La rate d'église finit par murmurer :
- Au premier rang des fidèles présents se trouvait un prêtre que je n'avais encore jamais vu : un Asiatique. Il ne perdait pas le pauvre père des yeux. Ce qui m'a surprise, c'est qu'il semblait étranger à la liturgie.
- Qu'entendez-vous par là ? lui demandé-je-t-il de préciser.
- Il s'agenouillait ou se signait à contretemps comme un homme possédant mal les rites de notre sainte Mère l'Église. Troublant de la part d'un ecclésiastique 10, vous ne pensez-pas ?
- En effet. Voyez-vous quelque chose à préciser ?
- Lorsque le père Chatounet a eu achevé sa messe, le prêtre en question s'était déplacé pour s'approcher de la sacristie.
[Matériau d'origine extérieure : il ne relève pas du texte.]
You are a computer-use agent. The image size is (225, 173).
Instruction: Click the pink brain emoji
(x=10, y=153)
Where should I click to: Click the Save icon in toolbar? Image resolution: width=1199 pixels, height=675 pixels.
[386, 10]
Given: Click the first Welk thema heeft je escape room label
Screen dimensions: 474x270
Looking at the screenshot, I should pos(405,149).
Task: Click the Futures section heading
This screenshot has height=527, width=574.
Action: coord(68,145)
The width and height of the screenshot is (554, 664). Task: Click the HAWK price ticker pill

Ensuite, je ne l'ai plus revu.
- Eh bien ! voilà qui ne manque pas d'intérêt ! la complimenté-je.
Usant de mon « portable », comme on dit puis de nos jours d'exiguïté planétaire, je tubophone à mes camarades de la Crime en leur signalant le meurtre et en leur recommandant la plus grande discrétion.
Cette seconde partie de mon discours me vaut une action de grâces de derrière les fagots que le chanoine tenait en réserve pour une grande occasion.
Qu'il en soit remercié.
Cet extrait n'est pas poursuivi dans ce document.